▸ **About this exercise**: All pictures must be left out as you transcribe the lines from the first line of the data to the line containing "The image size is (1000, 606).", both included.

▸ **Saved entries**:
^^^^^^^^
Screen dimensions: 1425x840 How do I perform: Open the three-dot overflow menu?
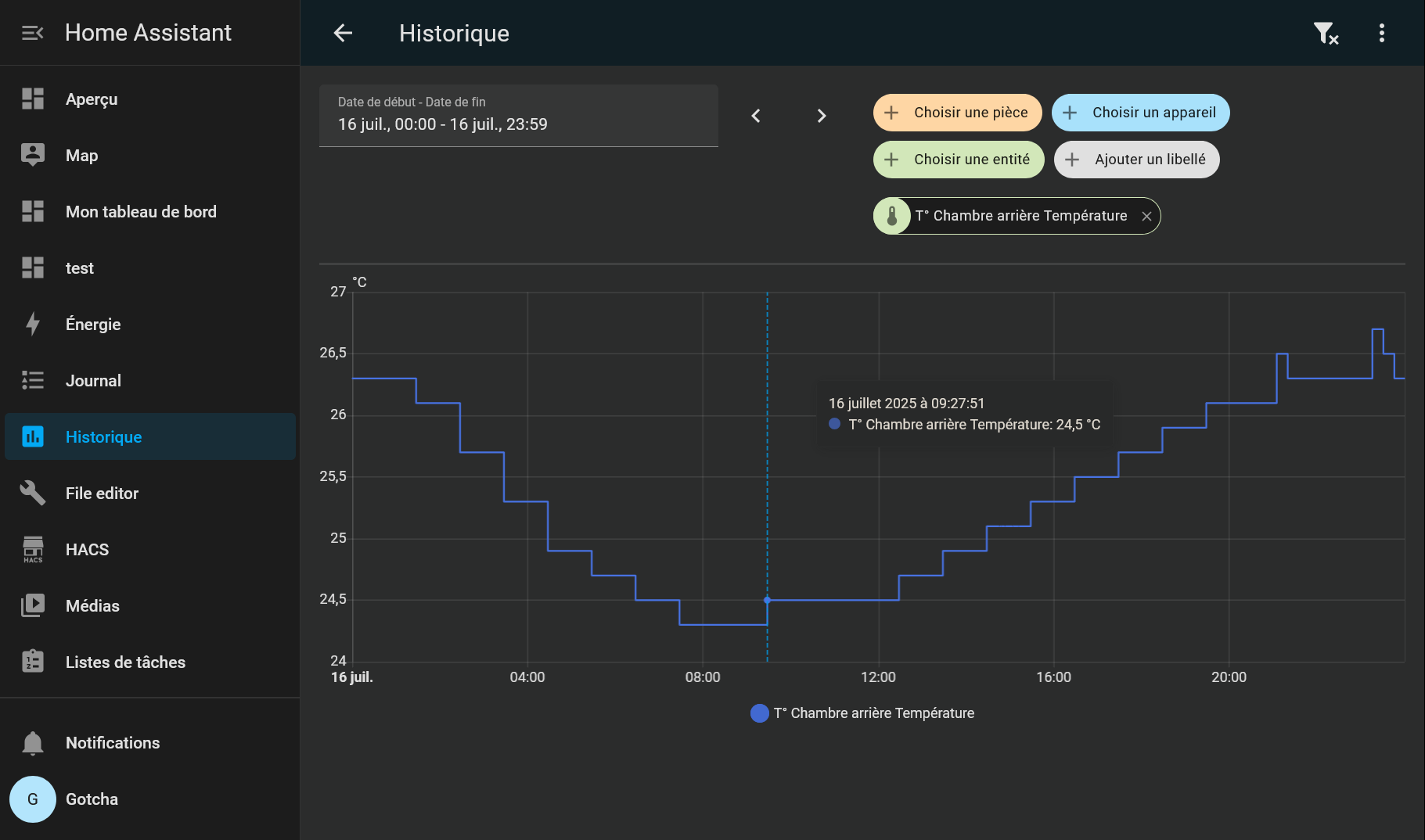[x=1381, y=33]
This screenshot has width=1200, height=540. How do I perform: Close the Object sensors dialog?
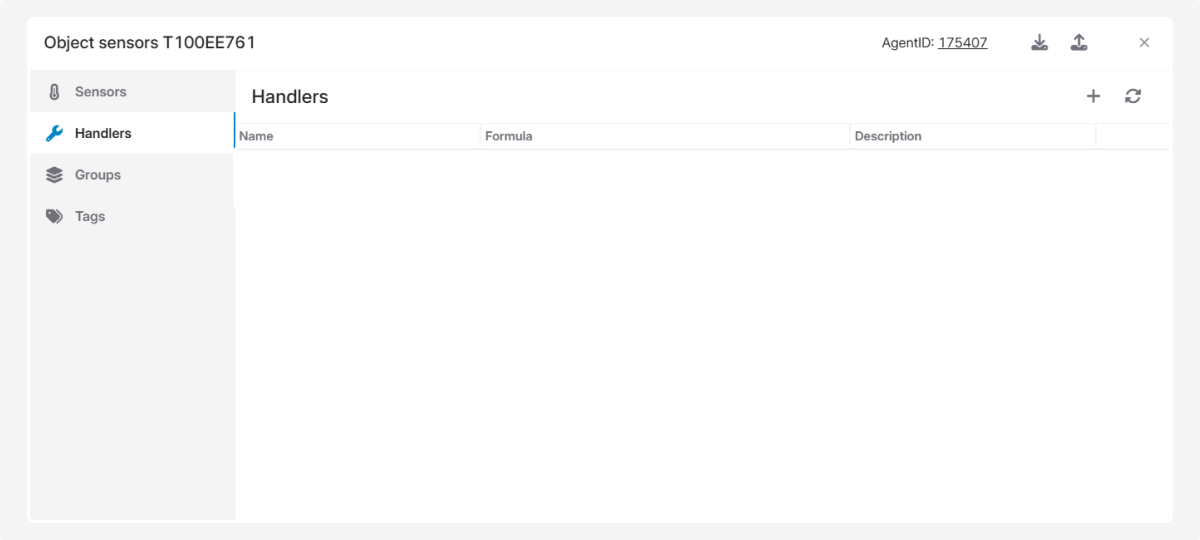pos(1144,42)
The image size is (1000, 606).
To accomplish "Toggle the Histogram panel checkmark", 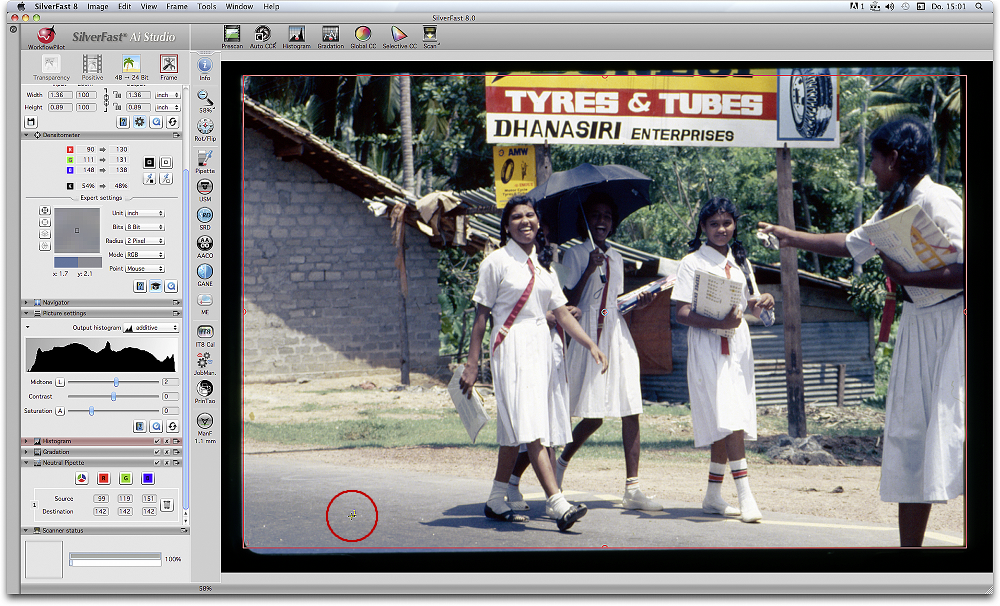I will [x=157, y=441].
^^^^^^^^
▸ **Worked solution**:
Screen dimensions: 1425x840 How do I perform: Open the three-dot overflow menu?
[x=1381, y=33]
This screenshot has width=1200, height=540. How do I perform: Close the Object sensors dialog?
pos(1144,42)
The image size is (1000, 606).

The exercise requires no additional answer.